LS6-ward is the Brudenell Social Club, a must-frequent venue that puts on exquisitely selected touring acts and presents as a nice old man’s pub simultaneously. £1.75 pints for the win. The house promoter is 100% on the ball with local and global breakthrough acts, the sound crew are super, and you can kill the inter-band duration or questionable support act in the games room, equipped with cheap table football, pool, snooker, darts, dominoes and novelty pinball.

Entering Nation of Shopkeepers can often be like walking into an issue of Vice, but it regularly plays host to hip blog-hyped acts, and these gigs are often inexplicably free entry (although you do occasionally pay the price of being surrounded by Nathan Barley extras).
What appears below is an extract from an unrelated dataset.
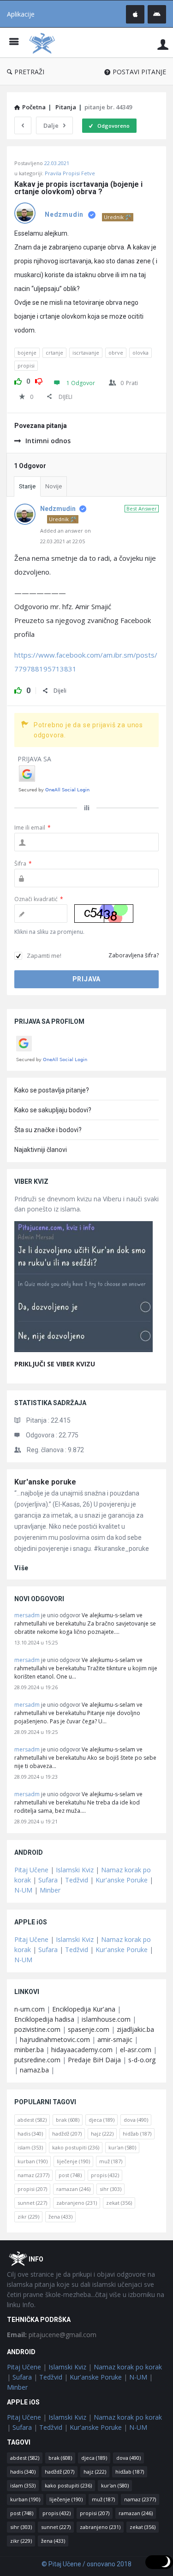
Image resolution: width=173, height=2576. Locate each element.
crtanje (54, 352)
In the daytime you can flick through a discarded copy of Stool Pigeon and eat nice, pretentious food: hello, brie and avocado burger for £7.50.

The Well (formerly ‘Joseph’s Well’) is on the up, with recent visits from British Sea Power and Keane, as well as its regular solid local bills. Homegrown talent (and often homegrown lack of talent) can be witnessed in smaller live spaces upstairs in the Library and Packhorse pubs, which also provide potential starting points for any budding DIY promoters out there. Royal Park Cellars and The Fenton are regular hotbeds of noisy metal, in suitably small, sweaty rooms. Carpe Diem is fine if you like quantity over quality – they put on bills indiscriminately and without much thought, as well as having circa nine hundred open mic nights per second.

Independent promoters
well worth being spammed by include: Brew, British Wildlife, Default This, Dirty Otter, Fancy Claps, Forest of Sound, Futuresound, Good Folk, Melting Vinyl, Room 237, Royal Park Cellars, Tiger Trap, and you can scout the net for many more.

When it comes to nightlife the biggest-bannered establishments are, of course, shiny chain-dives like Oceana, Gatecrasher, Tiger Tiger etc. but since you are reading this I can assume you’re not one to spend the witching hour lying in jock-vomit, with an unfamiliar oompa loopma doll trying to do sex on you. Fab Cafe is a well-located alternative to the above twat-sties, albeit a little too self-conscious in its geekiness, and Santiago now houses many of the alternative clubnights of The Subculture, following its recent tragic demise. Vegan-freegan-queergan-feministarian types should know about the “autonomous, radical social centre” that is The Common Place, a glimpse of whose highly varied events can be seen on their website.

The dwindling proportion of musos wondering “where’s the classical music at, dawg?” should start with the Town Hall, Grand Theatre, and the university’s Clothworkers’ Centenary Concert Hall, for both period and contemporary programmes.